**Stated goal:** Reproduce the material below, replacing "input field" with "text box" and keeping everything else the same. Omit the pictures.

**Records to process:**
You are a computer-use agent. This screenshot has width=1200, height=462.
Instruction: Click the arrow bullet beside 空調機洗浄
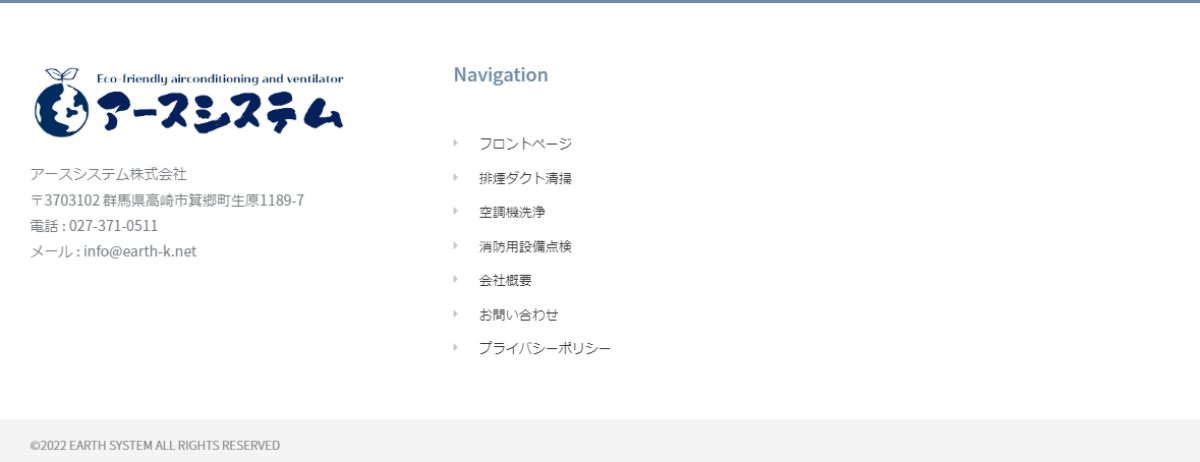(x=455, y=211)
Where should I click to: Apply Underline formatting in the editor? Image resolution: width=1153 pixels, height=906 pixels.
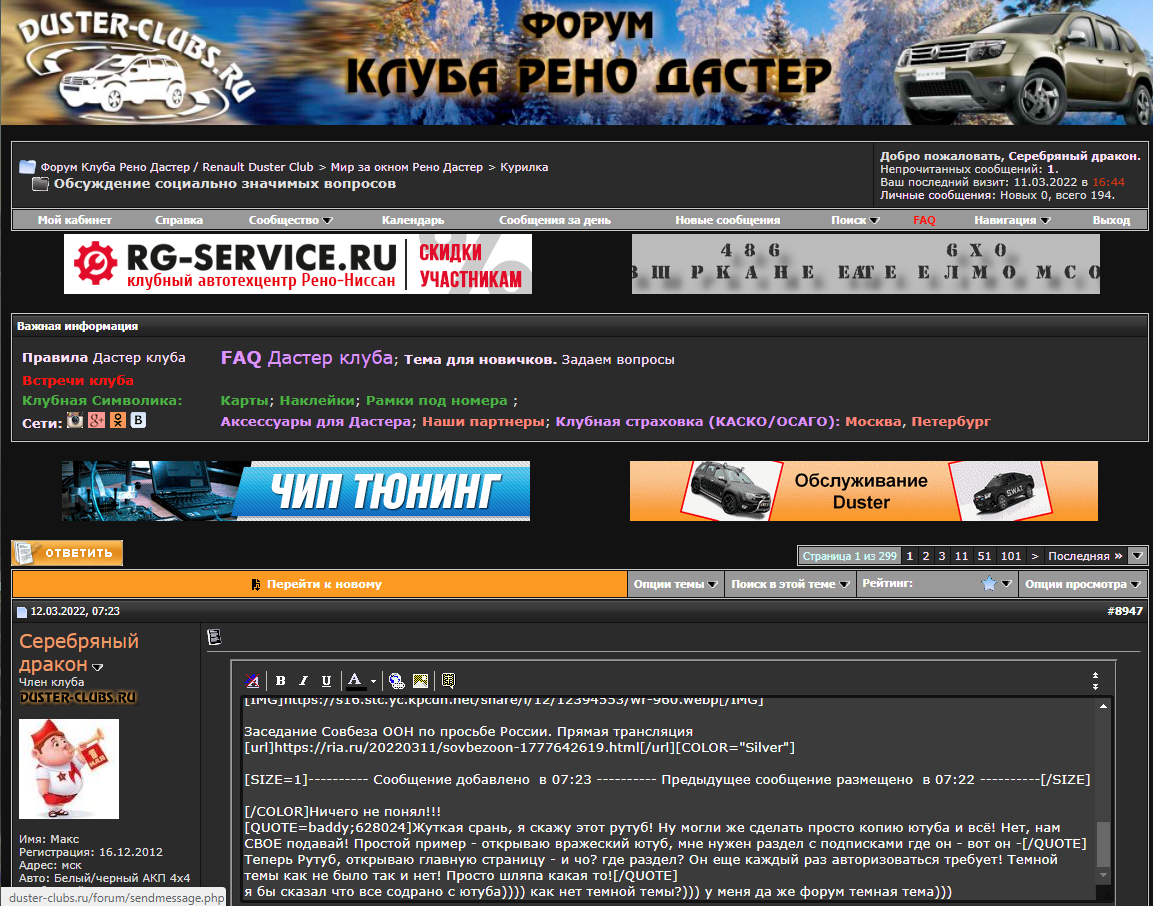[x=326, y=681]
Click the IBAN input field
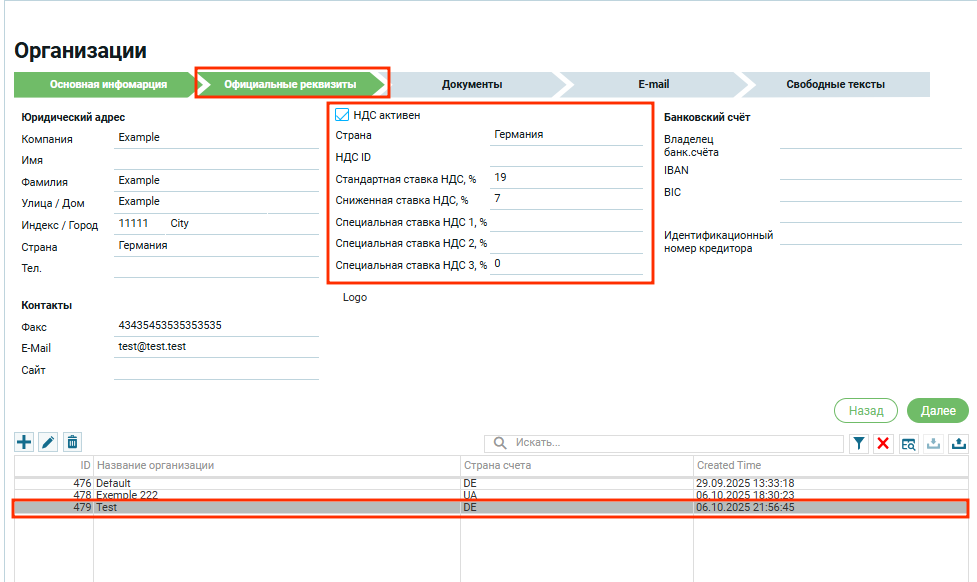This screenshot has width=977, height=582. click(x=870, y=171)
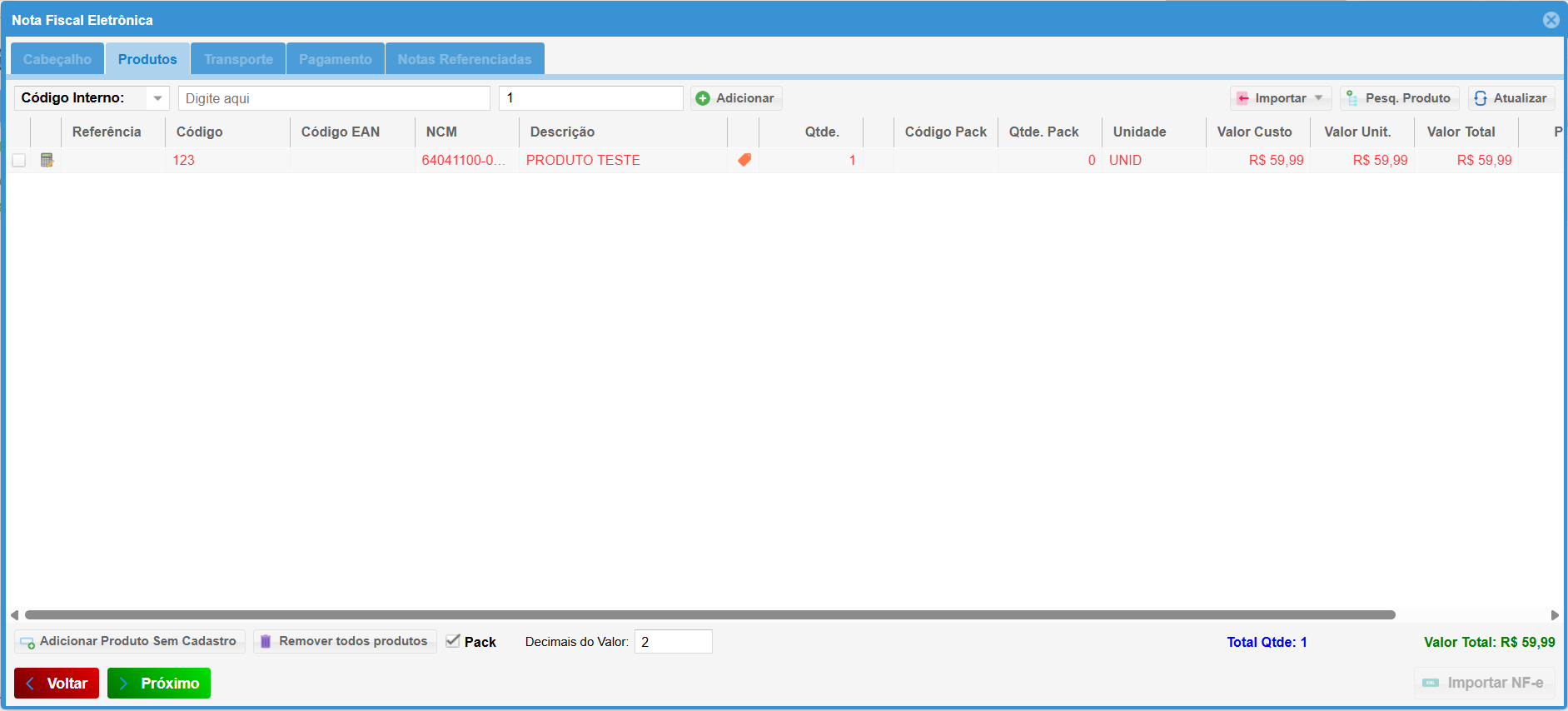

**Finished exercise:**
You are a computer-use agent. This screenshot has width=1200, height=462.
Instruction: Click the arrow bullet beside 空調機洗浄
(x=455, y=211)
Where should I click to: Apply Underline formatting in the editor? Image resolution: width=1153 pixels, height=906 pixels.
[x=326, y=681]
Click the IBAN text box
This screenshot has width=977, height=582. click(x=870, y=171)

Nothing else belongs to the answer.